• Curr Med Res Opin · Aug 2019

    Multicenter Study Observational Study

    China STudy of valsartan/amlodipine fixed-dose combination-bAsed long-Term blood pressUre management in HypertenSive patients: a one-year registry (China STATUS III).

    • Yong Huo, Ye Gu, Genshan Ma, Jincheng Guo, Longgen Xiong, Zhurong Luo, Jianhong Xie, Weimin Li, Jianrong Zhao, Xiaowei Yan, Wei Liu, Yawei Xu, Xiaomei Bao, Luosha Zhao, Ming Yang, Bei Wang, and The China Status Iii Study Group.
    • a Peking University First Hospital , Beijing , China.
    • Curr Med Res Opin. 2019 Aug 1; 35 (8): 1441-1449.
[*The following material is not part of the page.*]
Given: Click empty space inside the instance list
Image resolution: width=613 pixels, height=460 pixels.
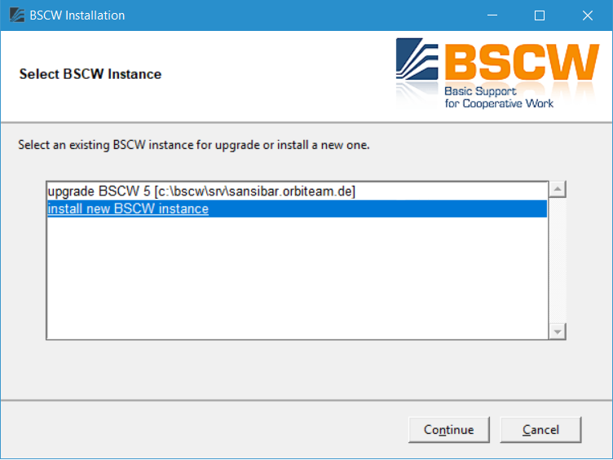Looking at the screenshot, I should tap(293, 277).
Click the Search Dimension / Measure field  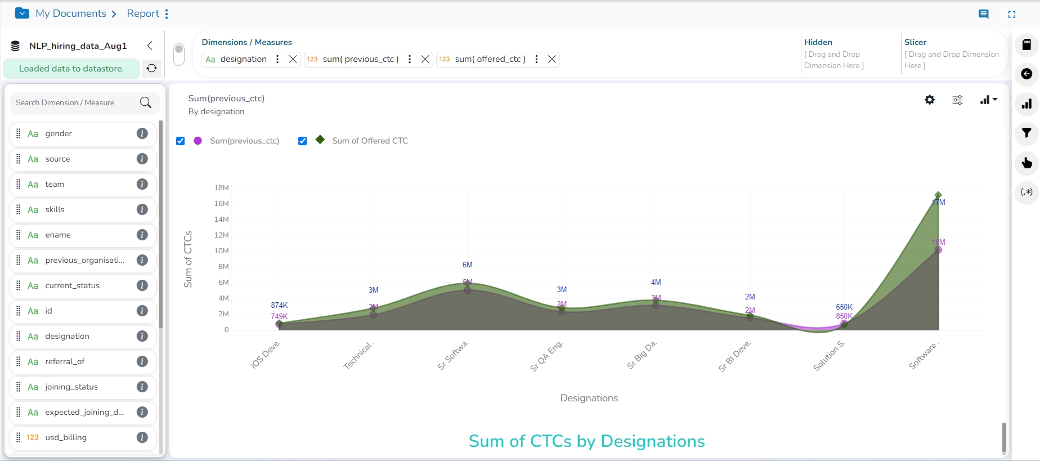click(x=73, y=102)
    AbstractObjective: The present observational study evaluated long-term management of hypertension in patients who received treatment with valsartan and amlodipine in a single-pill combination (Val/Aml SPC) in a real-world setting in China (Chinese Clinical Trial Registry number ChiCTR1900021324). Methods: This was a prospective, observational, multicenter, real-world registry study wherein patients with hypertension who had already received Val/Aml SPC (80/5 mg) for at least 4 weeks before study enrollment were observed for 1 year. Investigators recorded patient data every 3 months and essentially five times during the 1 year follow-up period. Effectiveness was assessed by the blood pressure (BP) control rate and average duration of treatment at the end of the study. Safety was monitored by the incidence of adverse events (AEs) and serious adverse events (SAEs). Results: Overall, 985 patients were enrolled (mean ± standard deviation [SD] age: 60.3 ± 11.5 years); of these, 894 were included in the full analysis set, 758 of whom completed the study. At baseline, BP was controlled (<140/90 mmHg) in 64.3% of patients on Val/Aml SPC for at least 4 weeks before enrollment. Office BP control rates significantly improved from baseline in 74.1% of patients at 1 year (p < .0001). Overall, 575 (87.0%) patients remained on Val/Aml SPC at 1 year (average exposure: 311.5 days). AEs were reported in 23.3% of patients. The majority of AEs were mild to moderate, and 0.6% of patients discontinued Val/Aml SPC because of SAEs. Conclusion: This study provides evidence that Val/Aml SPC effectively reduced BP over the long term among Chinese hypertensive patients, with a good adherence and tolerability profile, and that most hypertensive patients may benefit from this combination.